Para los fariseos la cuestión es «se puede o no se puede». Y «la vida cristiana, la vida según Dios, según esta gente, está siempre en el “se puede” y “no se puede”, para ponerlo a prueba a Jesús».
Pero cuando escucha estas cosas, el corazón de Jesús sufre y va más allá; va arriba. La pregunta es sobre el divorcio, sobre el matrimonio: para ellos, el matrimonio parece que fuera “se puede o no se puede”; hasta qué punto debo ir adelante, hasta qué punto no.

En cambio, Jesús va arriba y llega hasta la creación y habla del matrimonio que tal vez es la cosa más hermosa que el Señor hizo «en aquellos siete días, que son siete etapas». En el pasaje de Mateo se lee, que Jesús les dice: “… se convertirán en una sola carne. Así ya no son dos, sino una sola carne”». Es fuerte lo que dice el Señor. Dios les creó desde el inicio así y no dice “son solo un espíritu, un solo amor”, no: “una carne”, ¡precisamente no se puede dividir eso!». Deja el problema de la separación y va a la belleza del matrimonio, a la belleza de la pareja al estar y permanecer unida. El hombre y la mujer dejan a sus familias para comenzar un nuevo camino. Por eso, hay una ruptura en el hombre y en la mujer para iniciar esto: la ruptura con aquello que estaba antes, con la familia que estaba antes; “deja para convertirse en” y después toda la vida este camino de ir adelante juntos no dos, sino uno.

Nosotros no debemos detenernos, como estos doctores, en un “se puede o no se puede” dividir un matrimonio. A veces está la desgracia de que no funciona y es mejor separarse para evitar una guerra mundial, pero esto es una desgracia. Sobre todo «vamos a ver lo positivo». Recuerdo la mirada de matrimonios de 50, 60 años… Después de sesenta años, el amor era fuerte como el buen vino: el tiempo ennoblece al buen vino y cuando envejece se vuelve aún mejor.

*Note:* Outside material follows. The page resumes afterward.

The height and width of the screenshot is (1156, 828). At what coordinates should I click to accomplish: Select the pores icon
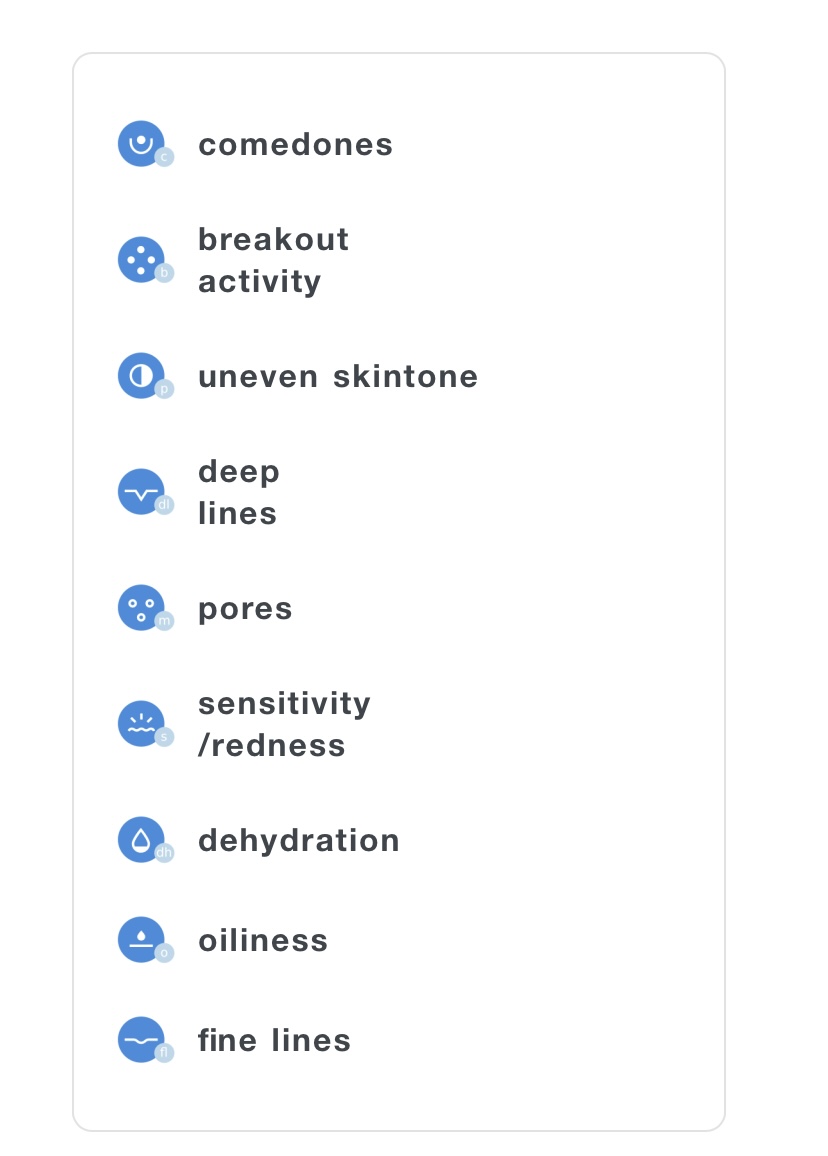141,608
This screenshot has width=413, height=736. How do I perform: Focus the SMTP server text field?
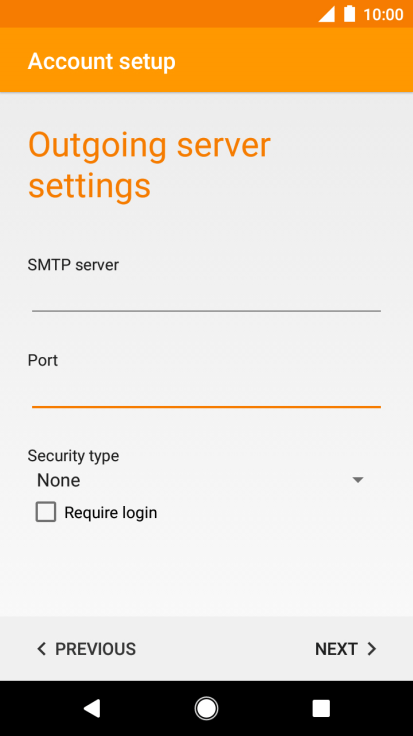206,296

El matrimonio no es sólo un sacramento para ellos, para los cónyuges, sino también para la Iglesia, como si fuera un sacramento que llama la atención: “¡mirad que el amor es posible!”. Y «el amor es capaz de hacer vivir enamorados toda la vida, con alegría y dolor, aún con problemas… Pero lo importante es «continuar siempre, en la salud y en la enfermedad, pero siempre seguir adelante. Esto es la belleza».